### Instructions for the task:
Write the entries again exactly, with no line missing.

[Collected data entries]
**********

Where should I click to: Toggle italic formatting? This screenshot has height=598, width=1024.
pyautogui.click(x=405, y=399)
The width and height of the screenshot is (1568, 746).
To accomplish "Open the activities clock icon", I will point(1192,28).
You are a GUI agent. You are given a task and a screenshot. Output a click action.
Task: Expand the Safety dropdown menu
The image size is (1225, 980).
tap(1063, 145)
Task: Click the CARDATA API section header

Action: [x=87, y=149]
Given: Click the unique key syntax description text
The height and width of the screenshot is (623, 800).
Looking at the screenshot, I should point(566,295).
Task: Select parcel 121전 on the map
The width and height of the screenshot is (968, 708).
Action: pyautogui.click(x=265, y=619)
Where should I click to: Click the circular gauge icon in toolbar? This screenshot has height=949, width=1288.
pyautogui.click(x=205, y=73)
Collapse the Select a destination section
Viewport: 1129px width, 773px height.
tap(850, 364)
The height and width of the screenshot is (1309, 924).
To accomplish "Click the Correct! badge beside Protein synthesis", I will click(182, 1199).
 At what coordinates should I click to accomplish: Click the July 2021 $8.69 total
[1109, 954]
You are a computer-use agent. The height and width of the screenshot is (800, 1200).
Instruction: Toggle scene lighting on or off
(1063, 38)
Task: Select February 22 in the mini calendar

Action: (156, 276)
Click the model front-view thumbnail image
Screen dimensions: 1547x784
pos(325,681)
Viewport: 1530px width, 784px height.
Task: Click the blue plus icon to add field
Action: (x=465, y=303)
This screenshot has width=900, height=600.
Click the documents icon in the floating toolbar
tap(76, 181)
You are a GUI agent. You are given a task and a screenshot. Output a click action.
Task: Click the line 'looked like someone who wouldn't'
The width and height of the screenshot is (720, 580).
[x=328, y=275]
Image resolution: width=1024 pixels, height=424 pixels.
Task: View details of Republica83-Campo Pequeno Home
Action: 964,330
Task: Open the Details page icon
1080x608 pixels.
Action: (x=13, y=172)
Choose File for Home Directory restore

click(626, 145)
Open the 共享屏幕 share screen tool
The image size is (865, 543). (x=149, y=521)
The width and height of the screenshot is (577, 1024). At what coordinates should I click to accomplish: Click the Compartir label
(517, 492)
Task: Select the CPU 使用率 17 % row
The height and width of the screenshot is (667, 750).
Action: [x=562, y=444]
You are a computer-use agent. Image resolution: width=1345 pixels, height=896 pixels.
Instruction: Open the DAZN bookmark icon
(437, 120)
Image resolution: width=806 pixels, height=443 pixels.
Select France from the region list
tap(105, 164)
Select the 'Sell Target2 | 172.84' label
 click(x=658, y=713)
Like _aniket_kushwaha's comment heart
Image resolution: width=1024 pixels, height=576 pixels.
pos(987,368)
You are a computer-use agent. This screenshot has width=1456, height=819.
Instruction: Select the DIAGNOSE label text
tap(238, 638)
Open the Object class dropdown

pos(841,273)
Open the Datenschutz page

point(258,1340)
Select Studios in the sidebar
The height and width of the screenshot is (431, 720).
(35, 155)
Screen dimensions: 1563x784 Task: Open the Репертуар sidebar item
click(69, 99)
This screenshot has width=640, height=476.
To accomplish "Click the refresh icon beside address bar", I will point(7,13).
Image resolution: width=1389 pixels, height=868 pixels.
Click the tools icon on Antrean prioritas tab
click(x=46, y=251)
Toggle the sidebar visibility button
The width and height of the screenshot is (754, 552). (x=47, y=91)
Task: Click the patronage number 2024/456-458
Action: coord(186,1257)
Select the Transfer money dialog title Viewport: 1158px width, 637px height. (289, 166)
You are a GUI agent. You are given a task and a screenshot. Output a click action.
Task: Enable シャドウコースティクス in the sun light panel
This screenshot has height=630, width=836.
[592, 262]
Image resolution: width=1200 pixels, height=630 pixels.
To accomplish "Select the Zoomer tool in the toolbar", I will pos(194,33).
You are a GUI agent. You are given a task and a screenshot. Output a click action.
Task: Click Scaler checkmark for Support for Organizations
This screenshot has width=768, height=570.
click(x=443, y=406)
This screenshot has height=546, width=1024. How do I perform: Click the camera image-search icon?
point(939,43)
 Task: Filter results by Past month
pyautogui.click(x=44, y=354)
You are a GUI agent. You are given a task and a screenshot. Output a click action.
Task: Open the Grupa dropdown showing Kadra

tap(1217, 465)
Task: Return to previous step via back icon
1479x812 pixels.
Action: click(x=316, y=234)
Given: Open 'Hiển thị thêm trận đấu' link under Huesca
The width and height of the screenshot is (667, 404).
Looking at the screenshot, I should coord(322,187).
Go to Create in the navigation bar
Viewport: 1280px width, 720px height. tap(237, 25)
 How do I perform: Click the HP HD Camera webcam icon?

**********

### Task answer:
Where should I click to: Toggle italic formatting? This screenshot has height=598, width=1024.
pyautogui.click(x=405, y=399)
The width and height of the screenshot is (1568, 746).
To accomplish "Open the activities clock icon", I will point(1192,28).
You are a GUI agent. You are given a task and a screenshot. Output a click action.
Task: Expand the Safety dropdown menu
The image size is (1225, 980).
tap(1063, 145)
Task: Click the CARDATA API section header

Action: [x=87, y=149]
Given: Click the unique key syntax description text
The height and width of the screenshot is (623, 800).
Looking at the screenshot, I should point(566,295).
Task: Select parcel 121전 on the map
The width and height of the screenshot is (968, 708).
Action: pyautogui.click(x=265, y=619)
Where should I click to: Click the circular gauge icon in toolbar? This screenshot has height=949, width=1288.
pyautogui.click(x=205, y=73)
Collapse the Select a destination section
Viewport: 1129px width, 773px height.
tap(850, 364)
The height and width of the screenshot is (1309, 924).
To accomplish "Click the Correct! badge beside Protein synthesis", I will click(182, 1199).
 At what coordinates should I click to accomplish: Click the July 2021 $8.69 total
[1109, 954]
You are a computer-use agent. The height and width of the screenshot is (800, 1200).
Instruction: Toggle scene lighting on or off
(1063, 38)
Task: Select February 22 in the mini calendar

Action: (156, 276)
Click the model front-view thumbnail image
Screen dimensions: 1547x784
pos(325,681)
Viewport: 1530px width, 784px height.
Task: Click the blue plus icon to add field
Action: (x=465, y=303)
This screenshot has width=900, height=600.
Click the documents icon in the floating toolbar
tap(76, 181)
You are a GUI agent. You are given a task and a screenshot. Output a click action.
Task: Click the line 'looked like someone who wouldn't'
The width and height of the screenshot is (720, 580).
[x=328, y=275]
Image resolution: width=1024 pixels, height=424 pixels.
Task: View details of Republica83-Campo Pequeno Home
Action: 964,330
Task: Open the Details page icon
1080x608 pixels.
Action: (x=13, y=172)
Choose File for Home Directory restore

click(626, 145)
Open the 共享屏幕 share screen tool
The image size is (865, 543). (x=149, y=521)
The width and height of the screenshot is (577, 1024). At what coordinates should I click to accomplish: Click the Compartir label
(517, 492)
Task: Select the CPU 使用率 17 % row
The height and width of the screenshot is (667, 750).
Action: [x=562, y=444]
You are a computer-use agent. Image resolution: width=1345 pixels, height=896 pixels.
Instruction: Open the DAZN bookmark icon
(437, 120)
Image resolution: width=806 pixels, height=443 pixels.
Select France from the region list
tap(105, 164)
Select the 'Sell Target2 | 172.84' label
 click(x=658, y=713)
Like _aniket_kushwaha's comment heart
Image resolution: width=1024 pixels, height=576 pixels.
pos(987,368)
You are a computer-use agent. This screenshot has width=1456, height=819.
Instruction: Select the DIAGNOSE label text
tap(238, 638)
Open the Object class dropdown

pos(841,273)
Open the Datenschutz page

point(258,1340)
Select Studios in the sidebar
The height and width of the screenshot is (431, 720).
(35, 155)
Screen dimensions: 1563x784 Task: Open the Репертуар sidebar item
click(69, 99)
This screenshot has width=640, height=476.
To accomplish "Click the refresh icon beside address bar", I will point(7,13).
Image resolution: width=1389 pixels, height=868 pixels.
Click the tools icon on Antrean prioritas tab
click(x=46, y=251)
Toggle the sidebar visibility button
The width and height of the screenshot is (754, 552). (x=47, y=91)
Task: Click the patronage number 2024/456-458
Action: coord(186,1257)
Select the Transfer money dialog title Viewport: 1158px width, 637px height. (289, 166)
You are a GUI agent. You are given a task and a screenshot. Output a click action.
Task: Enable シャドウコースティクス in the sun light panel
This screenshot has height=630, width=836.
[592, 262]
Image resolution: width=1200 pixels, height=630 pixels.
To accomplish "Select the Zoomer tool in the toolbar", I will pos(194,33).
You are a GUI agent. You are given a task and a screenshot. Output a click action.
Task: Click Scaler checkmark for Support for Organizations
This screenshot has width=768, height=570.
click(x=443, y=406)
This screenshot has height=546, width=1024. How do I perform: Click the camera image-search icon?
point(939,43)
 Task: Filter results by Past month
pyautogui.click(x=44, y=354)
You are a GUI agent. You are given a task and a screenshot. Output a click action.
Task: Open the Grupa dropdown showing Kadra

tap(1217, 465)
Task: Return to previous step via back icon
1479x812 pixels.
Action: click(x=316, y=234)
Given: Open 'Hiển thị thêm trận đấu' link under Huesca
The width and height of the screenshot is (667, 404).
Looking at the screenshot, I should coord(322,187).
Go to Create in the navigation bar
Viewport: 1280px width, 720px height. tap(237, 25)
 How do I perform: Click the HP HD Camera webcam icon?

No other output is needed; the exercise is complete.